- _GIVEN INFORMATION_
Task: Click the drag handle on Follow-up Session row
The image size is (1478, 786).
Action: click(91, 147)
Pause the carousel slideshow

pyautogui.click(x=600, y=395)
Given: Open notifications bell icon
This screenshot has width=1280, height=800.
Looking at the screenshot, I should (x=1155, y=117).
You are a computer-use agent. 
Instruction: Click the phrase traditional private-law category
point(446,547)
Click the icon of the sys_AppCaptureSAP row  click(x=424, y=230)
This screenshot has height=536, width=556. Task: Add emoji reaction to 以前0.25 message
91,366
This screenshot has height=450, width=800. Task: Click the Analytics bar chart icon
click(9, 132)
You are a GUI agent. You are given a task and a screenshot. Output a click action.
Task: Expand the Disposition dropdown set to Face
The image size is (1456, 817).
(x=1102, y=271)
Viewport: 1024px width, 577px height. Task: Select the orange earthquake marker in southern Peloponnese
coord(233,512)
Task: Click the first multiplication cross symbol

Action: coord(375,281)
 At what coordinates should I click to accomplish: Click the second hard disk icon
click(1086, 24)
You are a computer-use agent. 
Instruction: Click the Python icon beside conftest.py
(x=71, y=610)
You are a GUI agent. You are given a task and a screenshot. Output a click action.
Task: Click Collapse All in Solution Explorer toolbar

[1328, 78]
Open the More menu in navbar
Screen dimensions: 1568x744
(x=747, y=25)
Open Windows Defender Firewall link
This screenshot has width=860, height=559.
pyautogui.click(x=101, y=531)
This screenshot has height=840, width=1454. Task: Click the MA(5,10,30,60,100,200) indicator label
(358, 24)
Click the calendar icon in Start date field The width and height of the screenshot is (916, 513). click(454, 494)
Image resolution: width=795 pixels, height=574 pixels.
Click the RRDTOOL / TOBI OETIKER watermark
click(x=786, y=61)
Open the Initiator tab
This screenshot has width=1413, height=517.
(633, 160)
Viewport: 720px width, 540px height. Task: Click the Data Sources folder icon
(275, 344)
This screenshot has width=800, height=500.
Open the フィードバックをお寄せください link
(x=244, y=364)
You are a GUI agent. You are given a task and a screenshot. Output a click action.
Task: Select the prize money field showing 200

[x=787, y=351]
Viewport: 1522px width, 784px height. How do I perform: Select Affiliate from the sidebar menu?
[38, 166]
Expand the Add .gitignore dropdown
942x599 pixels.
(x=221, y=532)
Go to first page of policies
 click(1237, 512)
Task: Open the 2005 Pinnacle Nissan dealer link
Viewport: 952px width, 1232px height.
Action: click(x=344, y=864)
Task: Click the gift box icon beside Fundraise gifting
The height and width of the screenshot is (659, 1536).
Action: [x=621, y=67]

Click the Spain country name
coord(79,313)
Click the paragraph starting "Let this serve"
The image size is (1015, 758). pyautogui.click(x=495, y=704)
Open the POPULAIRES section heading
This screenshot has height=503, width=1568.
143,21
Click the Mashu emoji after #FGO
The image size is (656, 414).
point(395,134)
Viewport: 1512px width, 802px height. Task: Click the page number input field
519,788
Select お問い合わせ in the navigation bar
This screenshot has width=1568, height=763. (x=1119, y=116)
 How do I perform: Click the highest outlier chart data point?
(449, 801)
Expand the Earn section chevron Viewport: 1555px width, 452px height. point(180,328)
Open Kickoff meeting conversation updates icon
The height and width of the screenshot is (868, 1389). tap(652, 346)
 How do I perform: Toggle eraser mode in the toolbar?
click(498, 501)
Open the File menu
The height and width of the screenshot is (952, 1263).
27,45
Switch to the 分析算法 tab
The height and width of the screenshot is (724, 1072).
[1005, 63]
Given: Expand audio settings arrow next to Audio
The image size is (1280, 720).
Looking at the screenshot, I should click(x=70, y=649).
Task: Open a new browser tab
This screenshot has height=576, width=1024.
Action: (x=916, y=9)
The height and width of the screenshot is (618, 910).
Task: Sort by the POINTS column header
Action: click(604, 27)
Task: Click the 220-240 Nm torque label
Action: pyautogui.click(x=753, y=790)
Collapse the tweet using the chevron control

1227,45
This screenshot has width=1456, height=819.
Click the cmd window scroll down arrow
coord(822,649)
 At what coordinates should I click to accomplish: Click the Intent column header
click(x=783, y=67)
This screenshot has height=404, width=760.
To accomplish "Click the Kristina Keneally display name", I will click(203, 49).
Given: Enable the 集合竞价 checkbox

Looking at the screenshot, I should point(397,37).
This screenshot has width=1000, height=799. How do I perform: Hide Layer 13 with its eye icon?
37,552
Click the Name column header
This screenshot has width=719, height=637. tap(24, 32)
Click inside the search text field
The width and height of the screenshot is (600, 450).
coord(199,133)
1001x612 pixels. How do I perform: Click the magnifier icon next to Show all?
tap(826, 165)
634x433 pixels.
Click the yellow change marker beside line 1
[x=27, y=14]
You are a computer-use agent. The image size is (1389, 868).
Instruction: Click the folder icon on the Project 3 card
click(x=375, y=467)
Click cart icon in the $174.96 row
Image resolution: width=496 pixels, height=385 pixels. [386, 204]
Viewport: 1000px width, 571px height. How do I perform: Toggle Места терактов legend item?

- _EXERCISE DESCRIPTION_
Write out each of the rows above word for word, omitting none.

- _THE RESULT_
Task: Click the drag handle on Follow-up Session row
The image size is (1478, 786).
Action: click(91, 147)
Pause the carousel slideshow

pyautogui.click(x=600, y=395)
Given: Open notifications bell icon
This screenshot has width=1280, height=800.
Looking at the screenshot, I should (x=1155, y=117).
You are a computer-use agent. 
Instruction: Click the phrase traditional private-law category
point(446,547)
Click the icon of the sys_AppCaptureSAP row  click(x=424, y=230)
This screenshot has height=536, width=556. Task: Add emoji reaction to 以前0.25 message
91,366
This screenshot has height=450, width=800. Task: Click the Analytics bar chart icon
click(9, 132)
You are a GUI agent. You are given a task and a screenshot. Output a click action.
Task: Expand the Disposition dropdown set to Face
The image size is (1456, 817).
(x=1102, y=271)
Viewport: 1024px width, 577px height. Task: Select the orange earthquake marker in southern Peloponnese
coord(233,512)
Task: Click the first multiplication cross symbol

Action: coord(375,281)
 At what coordinates should I click to accomplish: Click the second hard disk icon
click(1086, 24)
You are a computer-use agent. 
Instruction: Click the Python icon beside conftest.py
(x=71, y=610)
You are a GUI agent. You are given a task and a screenshot. Output a click action.
Task: Click Collapse All in Solution Explorer toolbar

[1328, 78]
Open the More menu in navbar
Screen dimensions: 1568x744
(x=747, y=25)
Open Windows Defender Firewall link
This screenshot has width=860, height=559.
pyautogui.click(x=101, y=531)
This screenshot has height=840, width=1454. Task: Click the MA(5,10,30,60,100,200) indicator label
(358, 24)
Click the calendar icon in Start date field The width and height of the screenshot is (916, 513). click(454, 494)
Image resolution: width=795 pixels, height=574 pixels.
Click the RRDTOOL / TOBI OETIKER watermark
click(x=786, y=61)
Open the Initiator tab
This screenshot has width=1413, height=517.
(633, 160)
Viewport: 720px width, 540px height. Task: Click the Data Sources folder icon
(275, 344)
This screenshot has width=800, height=500.
Open the フィードバックをお寄せください link
(x=244, y=364)
You are a GUI agent. You are given a task and a screenshot. Output a click action.
Task: Select the prize money field showing 200

[x=787, y=351]
Viewport: 1522px width, 784px height. How do I perform: Select Affiliate from the sidebar menu?
[38, 166]
Expand the Add .gitignore dropdown
942x599 pixels.
(x=221, y=532)
Go to first page of policies
 click(1237, 512)
Task: Open the 2005 Pinnacle Nissan dealer link
Viewport: 952px width, 1232px height.
Action: click(x=344, y=864)
Task: Click the gift box icon beside Fundraise gifting
The height and width of the screenshot is (659, 1536).
Action: [x=621, y=67]

Click the Spain country name
coord(79,313)
Click the paragraph starting "Let this serve"
The image size is (1015, 758). pyautogui.click(x=495, y=704)
Open the POPULAIRES section heading
This screenshot has height=503, width=1568.
143,21
Click the Mashu emoji after #FGO
The image size is (656, 414).
point(395,134)
Viewport: 1512px width, 802px height. Task: Click the page number input field
519,788
Select お問い合わせ in the navigation bar
This screenshot has width=1568, height=763. (x=1119, y=116)
 How do I perform: Click the highest outlier chart data point?
(449, 801)
Expand the Earn section chevron Viewport: 1555px width, 452px height. point(180,328)
Open Kickoff meeting conversation updates icon
The height and width of the screenshot is (868, 1389). tap(652, 346)
 How do I perform: Toggle eraser mode in the toolbar?
click(498, 501)
Open the File menu
The height and width of the screenshot is (952, 1263).
27,45
Switch to the 分析算法 tab
The height and width of the screenshot is (724, 1072).
[1005, 63]
Given: Expand audio settings arrow next to Audio
The image size is (1280, 720).
Looking at the screenshot, I should click(x=70, y=649).
Task: Open a new browser tab
This screenshot has height=576, width=1024.
Action: (x=916, y=9)
The height and width of the screenshot is (618, 910).
Task: Sort by the POINTS column header
Action: click(604, 27)
Task: Click the 220-240 Nm torque label
Action: pyautogui.click(x=753, y=790)
Collapse the tweet using the chevron control

1227,45
This screenshot has width=1456, height=819.
Click the cmd window scroll down arrow
coord(822,649)
 At what coordinates should I click to accomplish: Click the Intent column header
click(x=783, y=67)
This screenshot has height=404, width=760.
To accomplish "Click the Kristina Keneally display name", I will click(203, 49).
Given: Enable the 集合竞价 checkbox

Looking at the screenshot, I should point(397,37).
This screenshot has width=1000, height=799. How do I perform: Hide Layer 13 with its eye icon?
37,552
Click the Name column header
This screenshot has width=719, height=637. tap(24, 32)
Click inside the search text field
The width and height of the screenshot is (600, 450).
coord(199,133)
1001x612 pixels. How do I perform: Click the magnifier icon next to Show all?
tap(826, 165)
634x433 pixels.
Click the yellow change marker beside line 1
[x=27, y=14]
You are a computer-use agent. The image size is (1389, 868).
Instruction: Click the folder icon on the Project 3 card
click(x=375, y=467)
Click cart icon in the $174.96 row
Image resolution: width=496 pixels, height=385 pixels. [386, 204]
Viewport: 1000px width, 571px height. How do I perform: Toggle Места терактов legend item?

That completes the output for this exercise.